Below are several records. Retype exactly those lines running from the one with "Task: Open the hamburger main menu" through the one with "Given: Tap the thumbs-up rating icon", end lines included, and no others.
------ Exercise inputs
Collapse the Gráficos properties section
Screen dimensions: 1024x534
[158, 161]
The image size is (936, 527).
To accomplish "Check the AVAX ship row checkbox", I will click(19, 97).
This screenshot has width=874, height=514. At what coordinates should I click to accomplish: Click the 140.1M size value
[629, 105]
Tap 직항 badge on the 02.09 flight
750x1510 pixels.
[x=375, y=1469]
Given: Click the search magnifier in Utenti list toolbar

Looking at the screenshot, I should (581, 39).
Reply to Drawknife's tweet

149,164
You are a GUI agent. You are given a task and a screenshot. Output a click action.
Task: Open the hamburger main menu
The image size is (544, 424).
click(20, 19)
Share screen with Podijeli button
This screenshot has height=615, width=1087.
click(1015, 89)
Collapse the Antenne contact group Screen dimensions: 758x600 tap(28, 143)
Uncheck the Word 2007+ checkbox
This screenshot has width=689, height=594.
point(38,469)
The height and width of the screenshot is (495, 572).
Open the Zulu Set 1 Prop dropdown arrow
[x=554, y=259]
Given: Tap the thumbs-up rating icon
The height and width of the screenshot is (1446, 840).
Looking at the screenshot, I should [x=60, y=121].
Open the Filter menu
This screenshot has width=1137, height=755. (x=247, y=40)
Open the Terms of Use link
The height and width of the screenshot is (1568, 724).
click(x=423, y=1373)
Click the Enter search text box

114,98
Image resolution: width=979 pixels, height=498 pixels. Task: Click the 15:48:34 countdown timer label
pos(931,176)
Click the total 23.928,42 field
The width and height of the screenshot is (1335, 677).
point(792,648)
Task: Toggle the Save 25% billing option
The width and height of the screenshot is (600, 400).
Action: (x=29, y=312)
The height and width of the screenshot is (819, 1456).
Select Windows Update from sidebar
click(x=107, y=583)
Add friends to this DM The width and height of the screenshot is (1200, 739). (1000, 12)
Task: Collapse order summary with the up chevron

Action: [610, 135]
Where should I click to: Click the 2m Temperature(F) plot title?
------------
Task answer:
Task: Open the hamburger main menu
The image size is (544, 424).
click(20, 19)
Share screen with Podijeli button
This screenshot has height=615, width=1087.
click(1015, 89)
Collapse the Antenne contact group Screen dimensions: 758x600 tap(28, 143)
Uncheck the Word 2007+ checkbox
This screenshot has width=689, height=594.
point(38,469)
The height and width of the screenshot is (495, 572).
Open the Zulu Set 1 Prop dropdown arrow
[x=554, y=259]
Given: Tap the thumbs-up rating icon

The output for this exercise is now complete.